8. Efficacy of Aspirin
Considering the uncertainty that exists in determining the benefits and the adverse effects of applying aspirin in the primary prevention of cardiac disease, the US Preventive Services Task Force (USPSTF) has released relevant guidelines in 2016. Accordingly, any attempts to personalize treatment decisions shall be made only after recognizing the shared decision making between the patients and the clinicians. That agrees with personalizing the treatment decisions, in accordance with the assessment of therapeutic benefits, as well as probable adverse effects. This is in relation to the patient preferences and values. Therefore, to agree with the USPSTF guidelines, low-dose aspirin therapy should be employed only in willing adults who are aged 50 to 59 years, having a 10-year risk of cardiac arrests, without any rising bleeding risk. It also stipulates that such patients should have a minimum 10-year life expectancy (Karmali & Huffman, 2017). In spite of what has stated above, Wolf et al., 2018 points out that when the key factor of CVD and thromboembolism prevention is resting with aspirin, its use in non-cardiac surgery, subsequent to aspirin therapy is unwarranted (Wolf et al. 2018). Thus, the observation of the USPSTF that enough material evidence is still wanting is standing, till a future research into the administration of aspirin for adults, less than 50 years and older than 70 years, confirms its sanctity (Karmali & Huffman, 2017).
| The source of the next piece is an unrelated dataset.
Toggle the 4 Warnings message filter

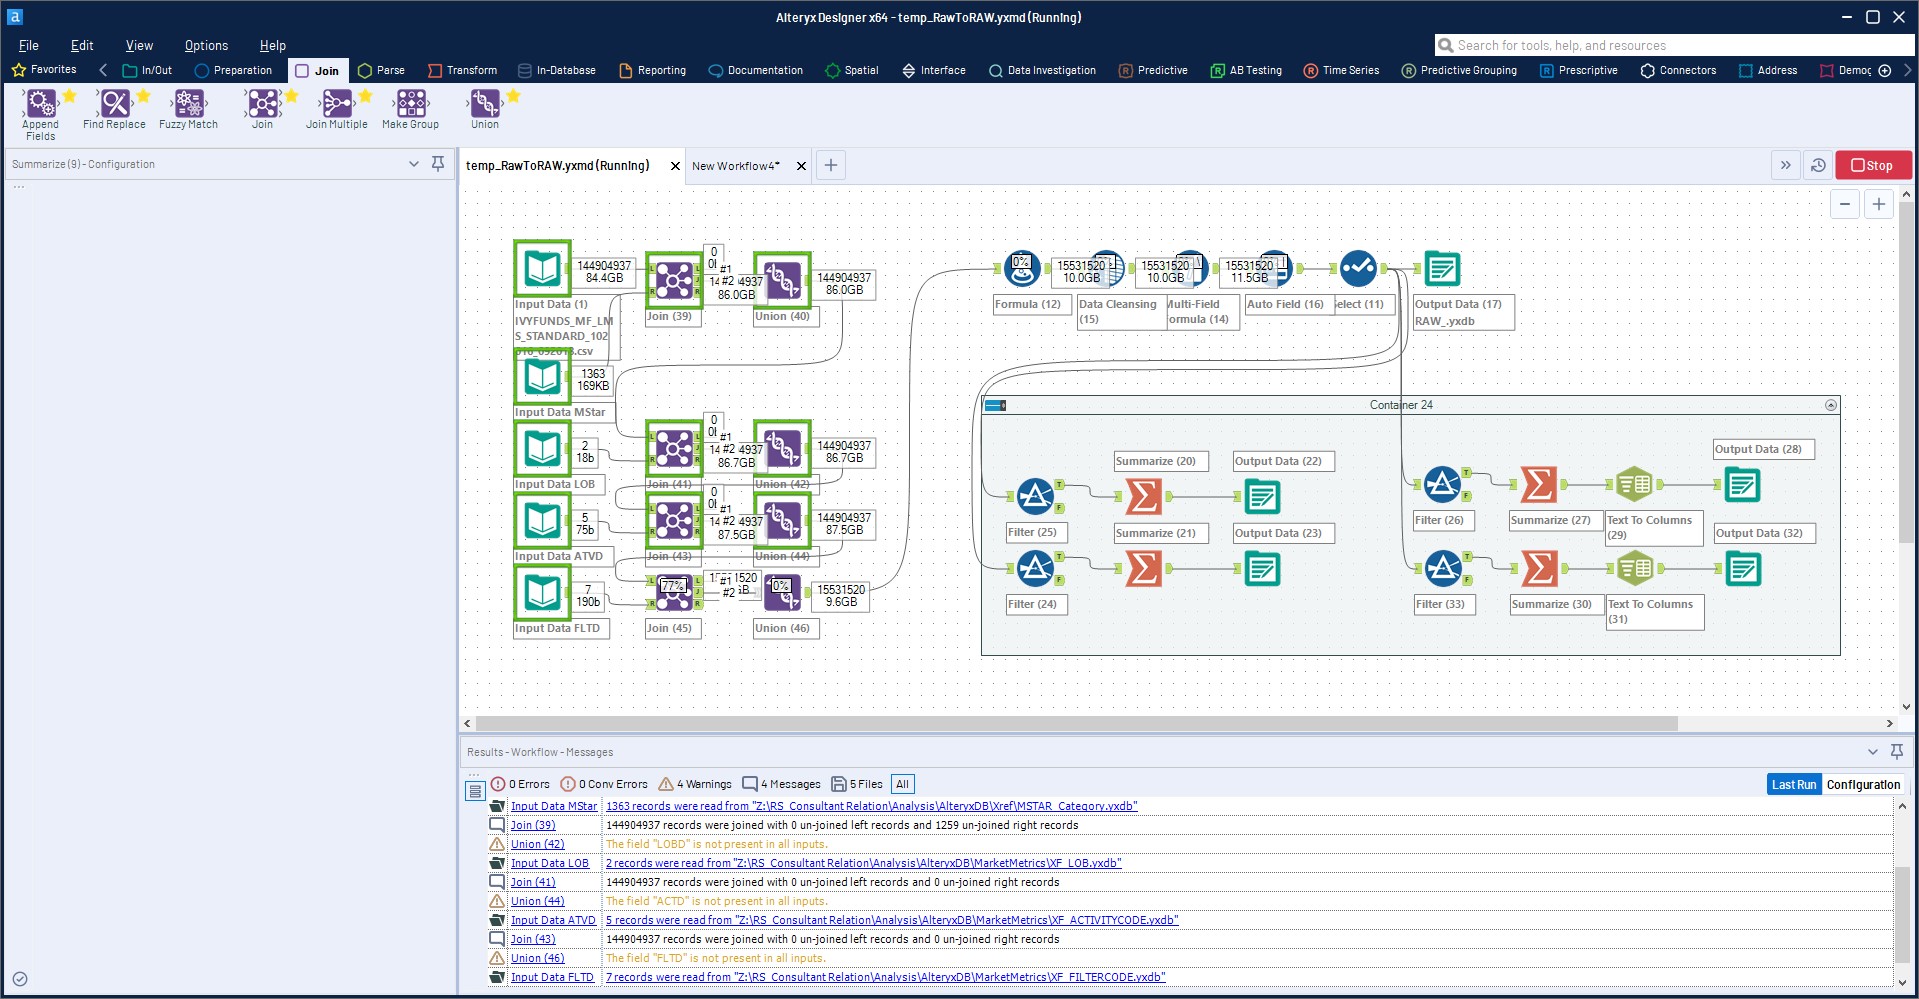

Heart disease is the cause of major mortality and morbidity in the modern times. The tragic aspect of the disease is that its symptomatic events culminate in the immediate hospitalization and probable death of the patient. In most cases, the problem is the clotting of the blood in the heart muscles and coronary arteries. Since aspirin possesses the ability to thin the blood, it is widely used in the primary medical intervention for cardiovascular disease. Though it is effective in patients with a history of heart attacks or strokes, no researchers have proved its role as a primary preventive medicine for CVD, through clinical trials. Therefore, it is concluded that using aspirin as a preventive medication for heart disease is questionable in the ethical perspective.